[Assignment]: Could you repeat, word for word, the line with "This screenshot has" and every line after it in the records below, leaving out any pictures?

Screenshot grounding data:
★ ★ ★ ★ ★ ★ ★

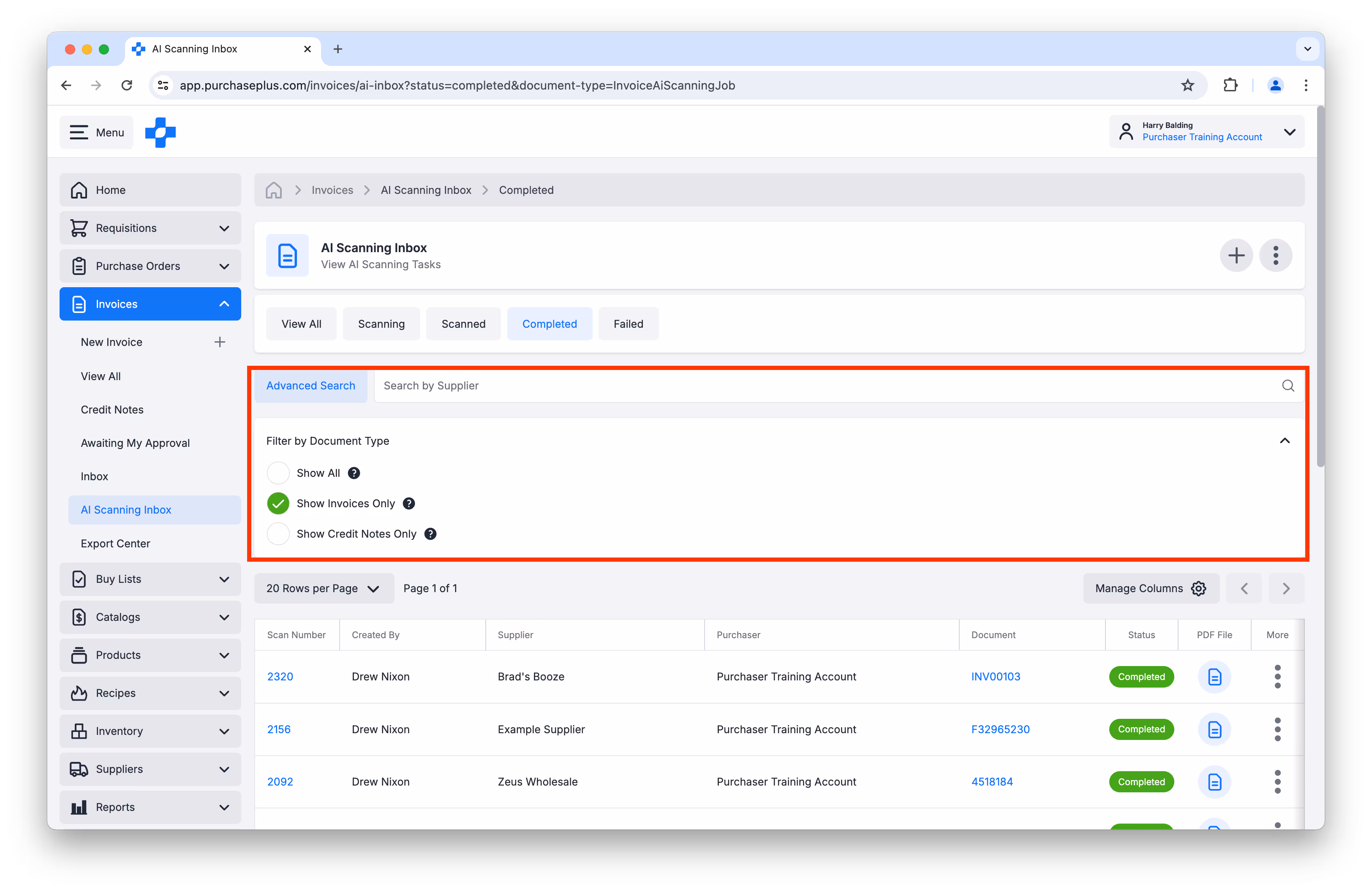Click help icon next to Show Invoices Only

[x=409, y=503]
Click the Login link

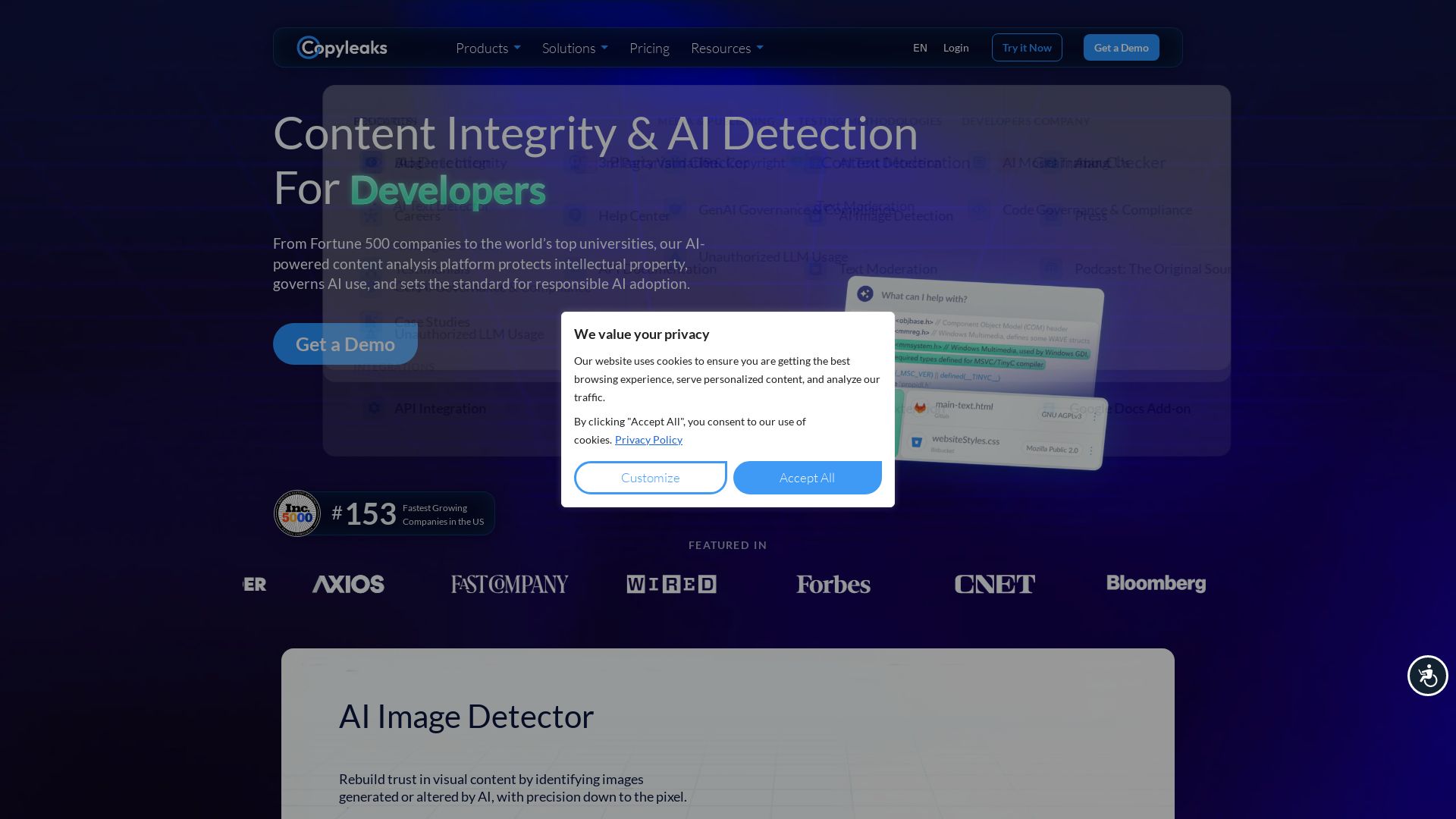(x=956, y=48)
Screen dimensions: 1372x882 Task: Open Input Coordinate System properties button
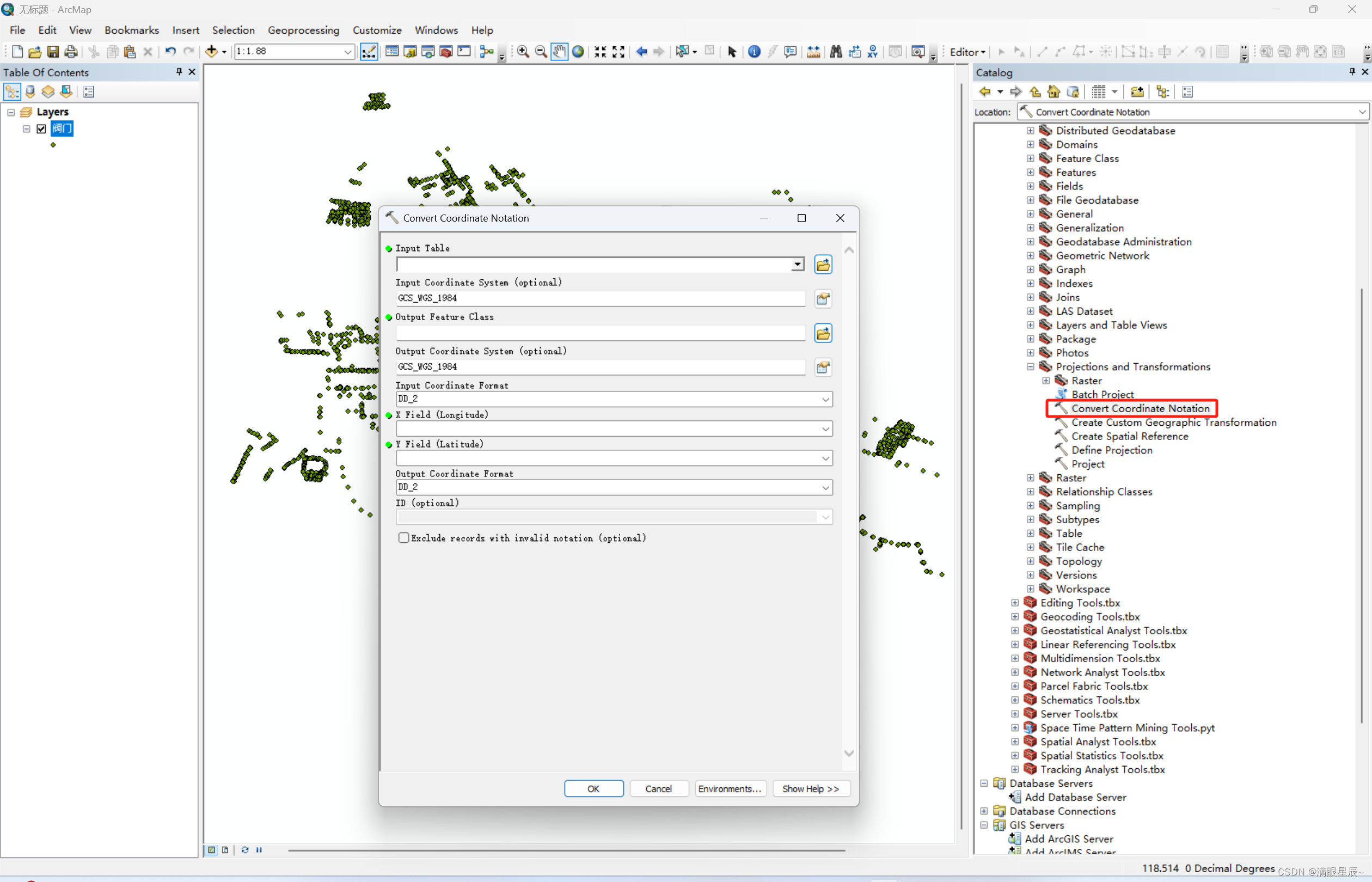point(823,298)
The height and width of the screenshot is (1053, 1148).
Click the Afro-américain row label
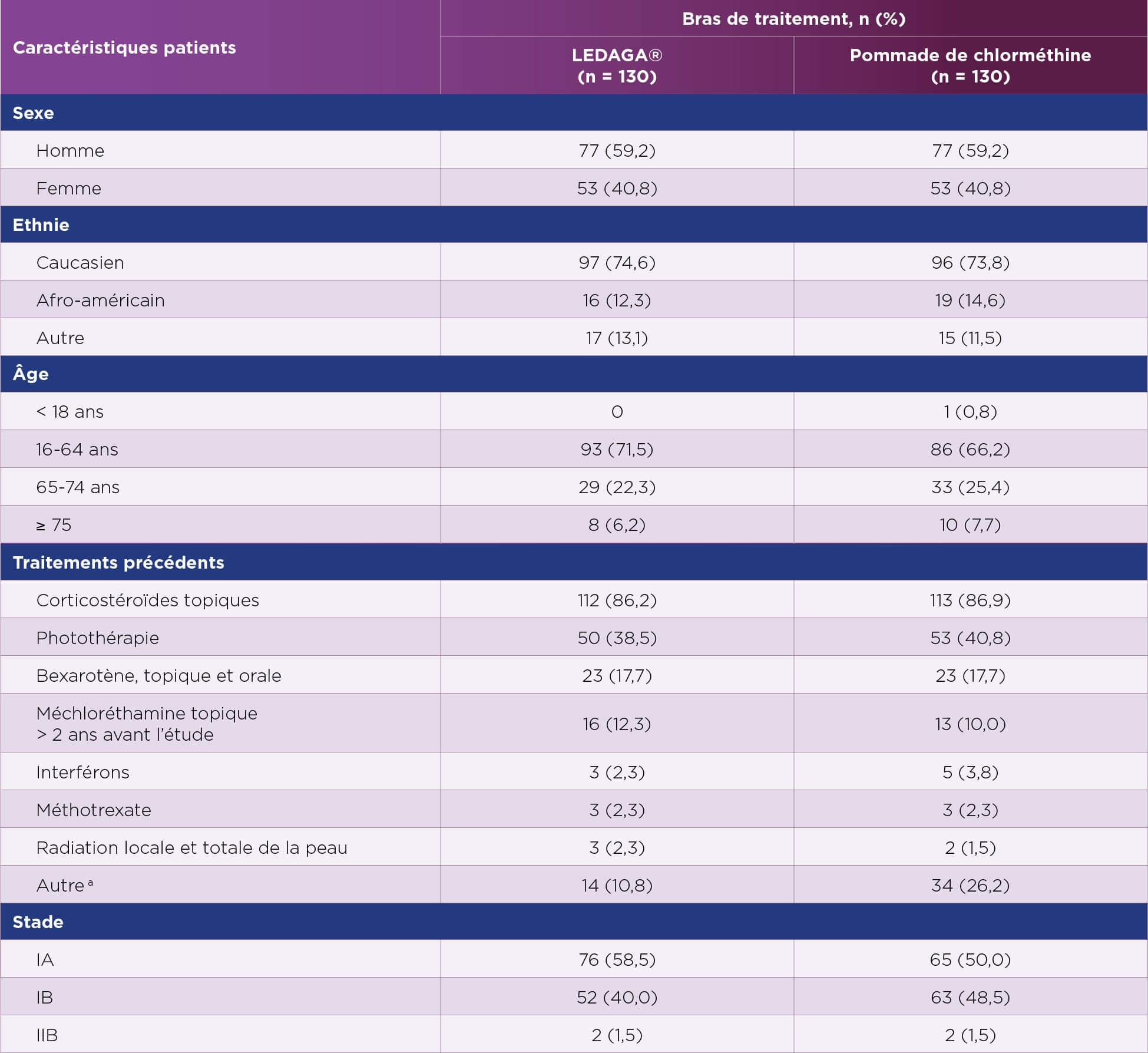tap(101, 301)
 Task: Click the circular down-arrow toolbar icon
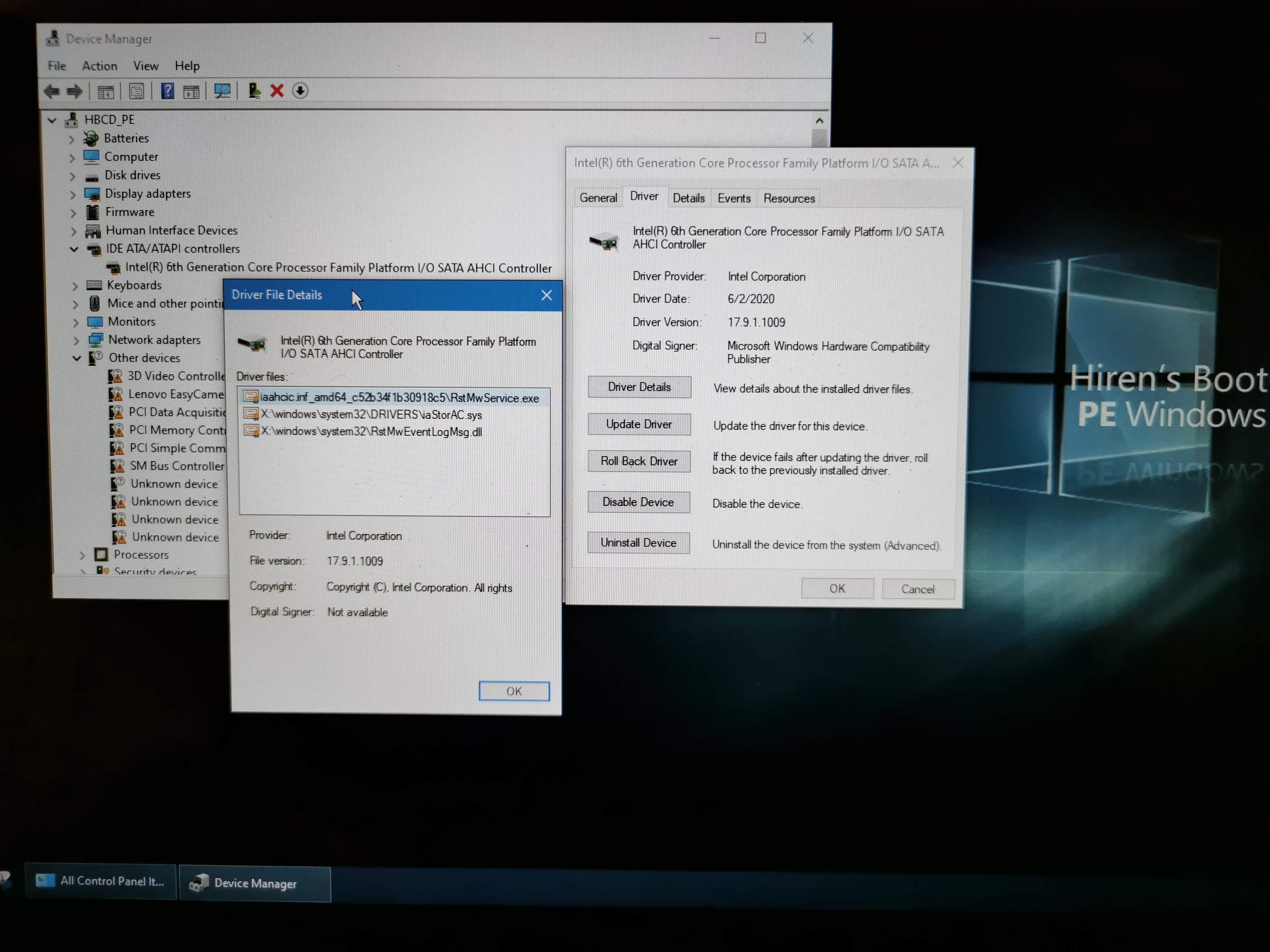300,91
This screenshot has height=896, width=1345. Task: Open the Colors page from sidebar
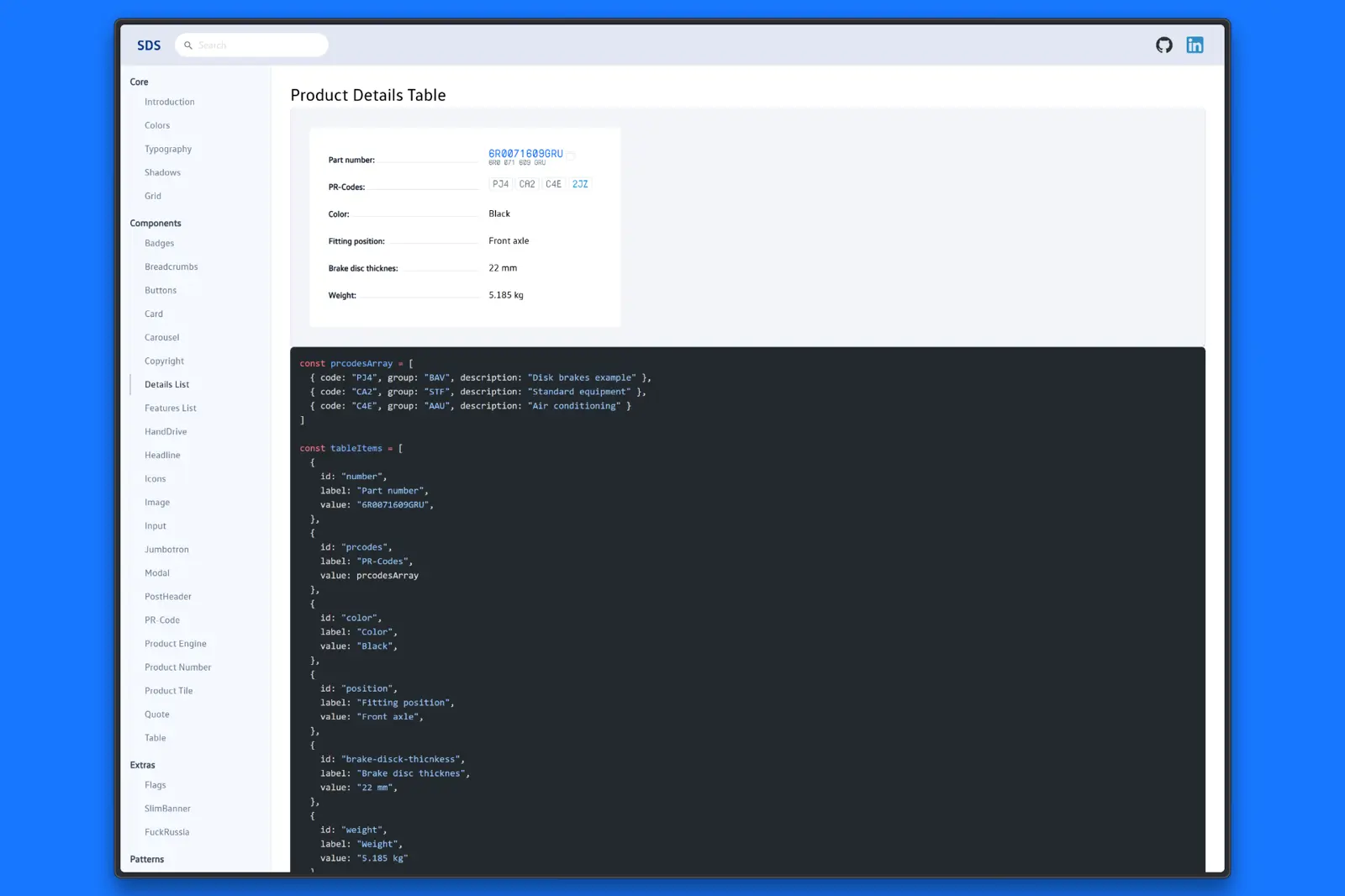[x=156, y=125]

★ ★ ★ ★ ★ ★ ★

[Expected answer]:
This screenshot has height=896, width=1345. Task: Open the Colors page from sidebar
[x=156, y=125]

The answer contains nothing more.